I have lived in China since 1994 and I fully support the saying "when in Rome do as the Romans do" works for me all the time and I have my own car and Chinese drivers licence.

I spent years trying to teach them to be polite but to no avail, now I behave as they do and this really ticks em off because they do not expect it. Fact is they see us as soft for being polite, so when an expat is not, it bothers them.

But overall I get on well with all Chinese, you just need to give them face and it works well.


PS, ability to speak their language changes everything, they do not try to take advantage when the know you can talk back to them.


----------



## Zhongshan Billy (May 18, 2014)

I have known drivers here to put their car off the road because the horn did no work. 

And what horns they are. None of that 'peep peep' here.

Mind you I had to get my wife to pass the test as they would not renew my licence once I had passed 70.

But I still get the chance to be on the road at times.

Zhongshan Billy


----------



## Eric in china (Jul 8, 2014)

Zhongshan Billy said:


> I have known drivers here to put their car off the road because the horn did no work.
> 
> And what horns they are. None of that 'peep peep' here.
> 
> ...


I know what you mean Billy, I am 63 and have had to renew my licence every year since I turned 60, crazy man.

The only accidents I have had were with bikes, 3 of em, I tried for more but they managed to escape me:eyebrows:


----------



## Zhongshan Billy (May 18, 2014)

I bought myself an electric three wheeled trike and I can cause chaos with that on road and footpath.

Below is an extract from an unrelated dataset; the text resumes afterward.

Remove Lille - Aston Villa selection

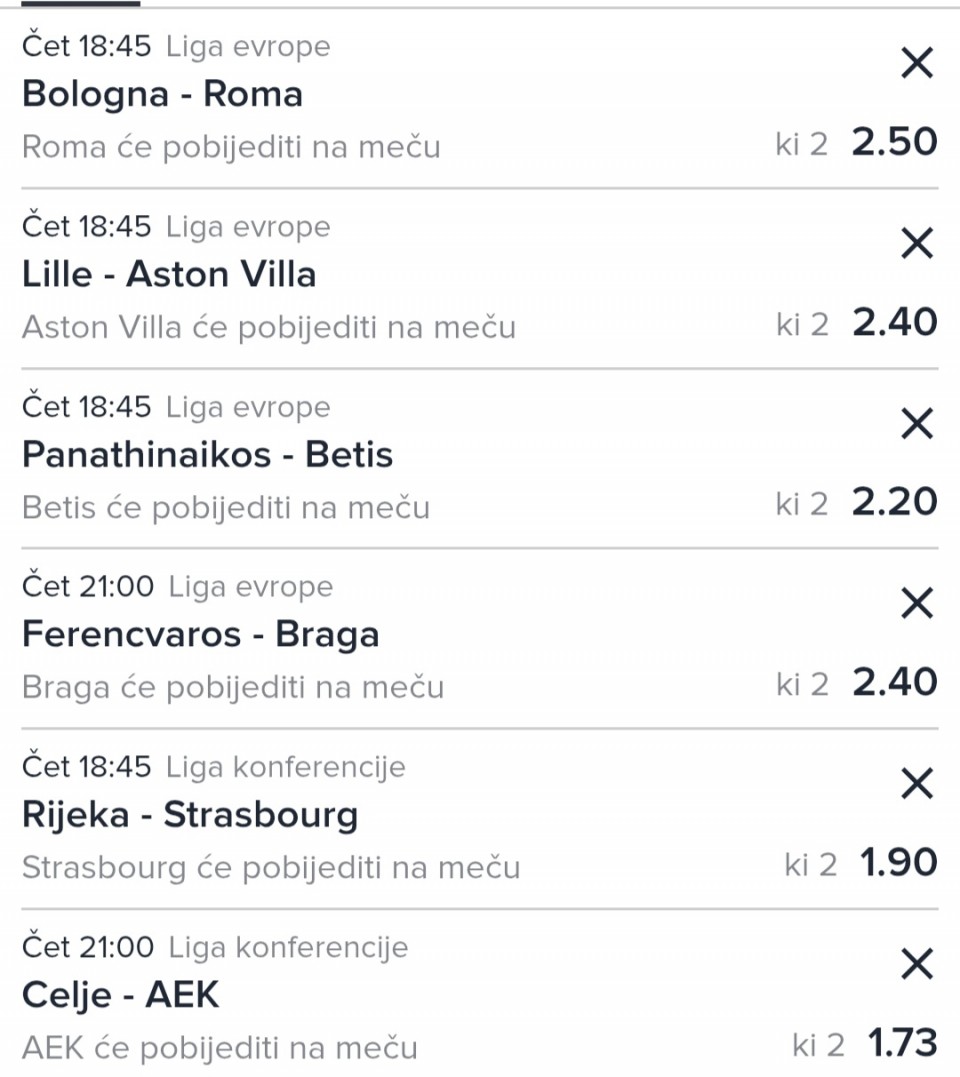point(917,244)
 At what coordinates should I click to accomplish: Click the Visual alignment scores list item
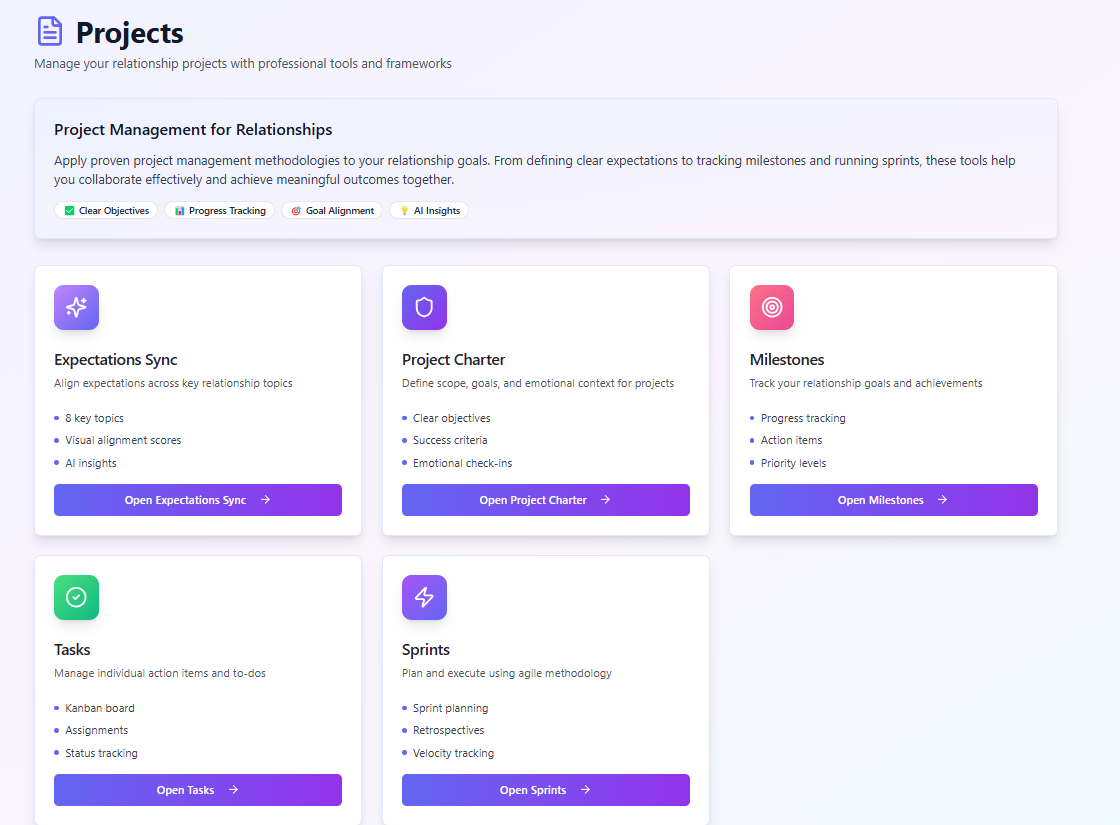(x=123, y=440)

Come to think of it the cars do that here as well!!!:eyebrows:

No licence required. They are talking about following suit with Zhuhai and banning motor and electric bikes from the roads. But mine is a disabled vehicle and I will keep on riding it.

Zhongshan Billy


----------



## lostinchina (Sep 11, 2015)

Eric in china said:


> I have lived in China since 1994 and I fully support the saying "when in Rome do as the Romans do" works for me all the time and I have my own car and Chinese drivers licence.
> 
> I spent years trying to teach them to be polite but to no avail, now I behave as they do and this really ticks em off because they do not expect it. Fact is they see us as soft for being polite, so when an expat is not, it bothers them.
> 
> ...


I like your style Eric, and I'll contribute to the bad manners, but remain silent.
It is my belief, we foreigners can't win an argument in their country!


----------



## Zhongshan Billy (May 18, 2014)

lostinchina said:


> I like your style Eric, and I'll contribute to the bad manners, but remain silent.
> It is my belief, we foreigners can't win an argument in their country!


Win an argument here!!!! 

Have you ever tried to even get a word in when an irate Chinese person is in full flow?

Zhongshan Billy


----------



## lostinchina (Sep 11, 2015)

This is my justification for explaining why I won't learn to speak Chinese.
I don't like their overzealous arrogant loud voice when they seem to argue.
I say seem to argue because I don't know a single word spoken.
Subsequently, they speak so fast, I can't imagine a child can understand!


----------